Spring is still a couple of weeks away, but it seems like I’m already way, way behind. Behind on seed starting, tree planting, digging, you name it, I’m behind. I blame it on the goats – milking two goats and coping with the milk takes time – half an hour twice a day, plus making cheese (even with other things done in the elapsed time, it’s at least an hour per gallon of milk/pound of cheese), then the laundry and dishwasher to keep the milking materials clean; it’s a 10 to 15 hour a week part-time job. We are getting 4-6 pounds, twice a day; so about 9 gallons a week. We do enjoy the fresh milk; we used to go through about a gallon a week. Having lots of yogurt is nice; it’s thinner than store bought yogurt, as expected (they do all sorts of tricky things to make yogurt thicker, gelatin and modified food starch and all that). It makes great lassi, though. You can drain it to make a type of cheese, but it’s easier to just make cheese in the first place.
I make a lot of chevre. It’s very easy; just add culture and rennet, let it sit for 24 hours, then drain. It’s rather dull by itself, we try adding it to quiche and pasta sauce, but it remains plain. It really needs to be made into cheesecake :-). To get over the plainness, I’ve been experimenting adding garlic, herbs and things to it; Jay’s a big fan of the garlic. The other type of cheese I can make reliably (well, usually – todays isn’t looking good – if you forget to add the lipase before the rennet, just give it up…) is feta. I have been experimenting with a cheddar recipe; I’m not happy with the way my cheese press works, so I’ve not been even trying to get something I can age for 6 months! But every so often, my not-pressed-enough, lightly aged cheese is really delicious. I’m rather taken aback when I cut into one of the many rounds in the fridge and find a tangy, creamy, delicious cheese that works on a sandwich.
I used to make mozzarella a lot, but I haven’t done it lately. I’d need to find time to make lasagna to use it up…

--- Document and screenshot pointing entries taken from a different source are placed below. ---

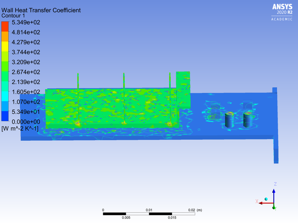Viewport: 298px width, 224px height.
Task: Click the Wall Heat Transfer Coefficient title
Action: [x=41, y=10]
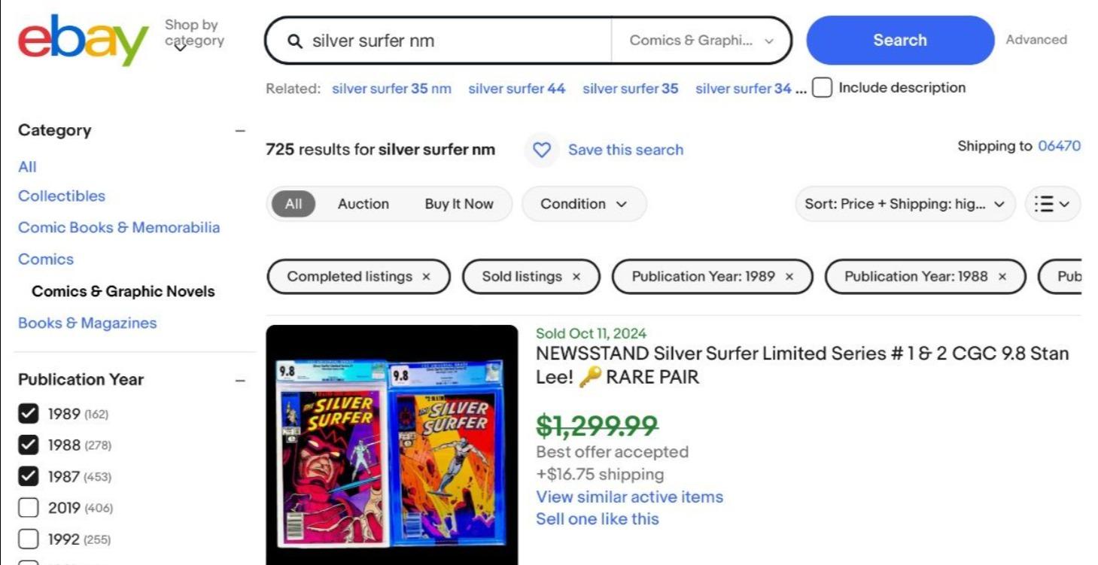Click the eBay logo
The image size is (1098, 565).
[x=83, y=39]
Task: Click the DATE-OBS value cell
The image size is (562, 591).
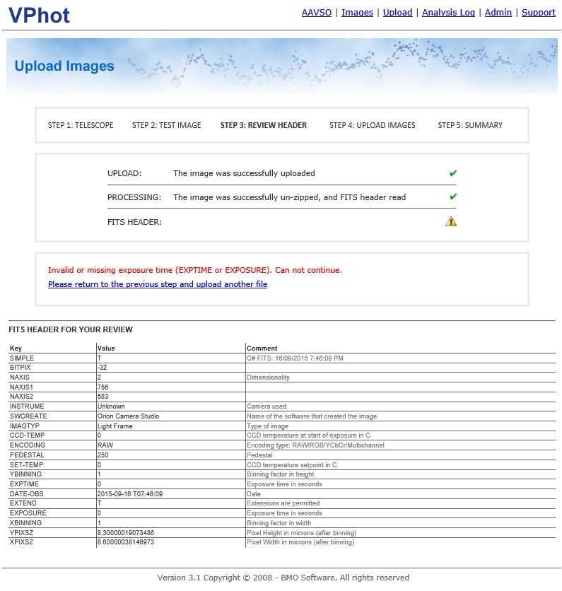Action: [130, 494]
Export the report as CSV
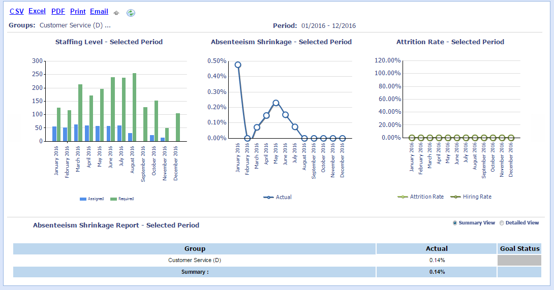 coord(17,11)
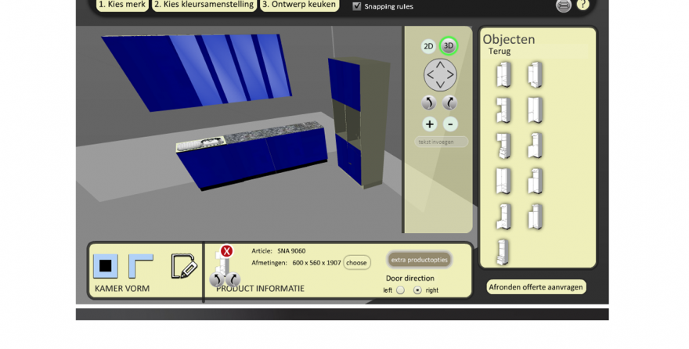Image resolution: width=689 pixels, height=349 pixels.
Task: Click extra productopties button
Action: (x=419, y=260)
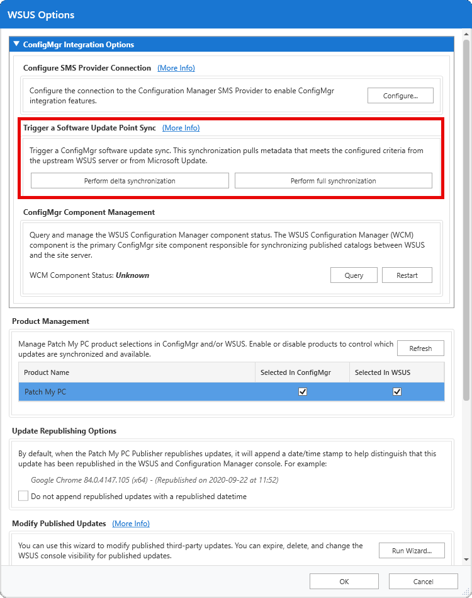Click Perform full synchronization
Image resolution: width=472 pixels, height=598 pixels.
pyautogui.click(x=333, y=181)
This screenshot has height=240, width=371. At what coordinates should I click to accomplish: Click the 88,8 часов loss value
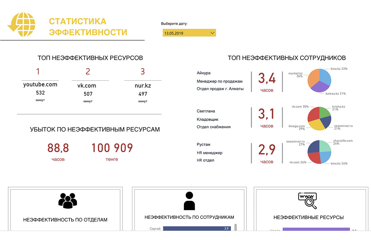pyautogui.click(x=58, y=148)
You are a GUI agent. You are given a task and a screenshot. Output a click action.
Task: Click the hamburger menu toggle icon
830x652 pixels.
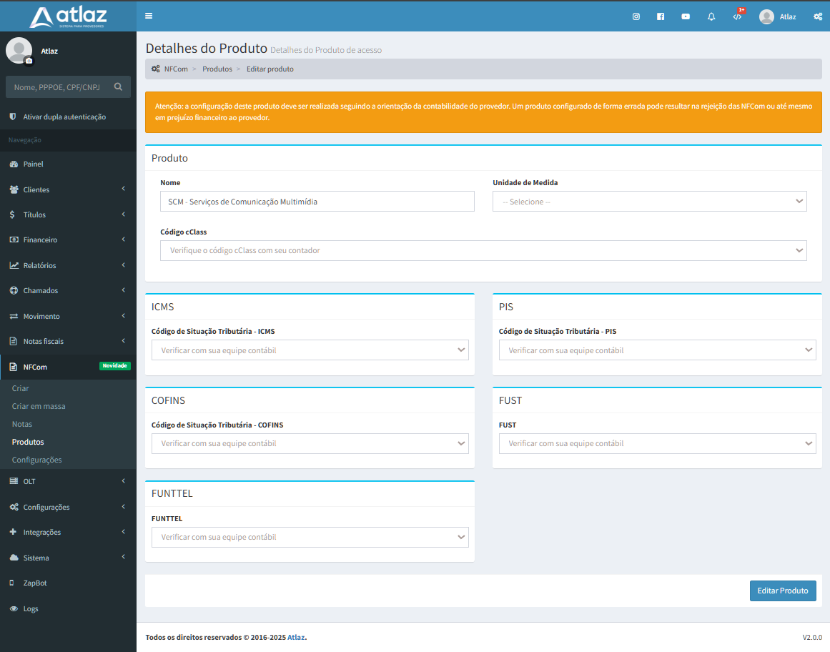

Last year I tried making butter from cream from our goat’s milk. Goat butter is pure white. It also has very little flavor. It was like crisco, and there didn’t seem much point in it for all the work. But the chevre often has a buttery flavor, so I added some chevre culture so some cream (just spooned off the top of the 6 quarts that went into the unlucky batch of feta), left it for a few hours, and the resulting butter actually has a buttery flavor! It’s still stark white, but we can learn to live with that.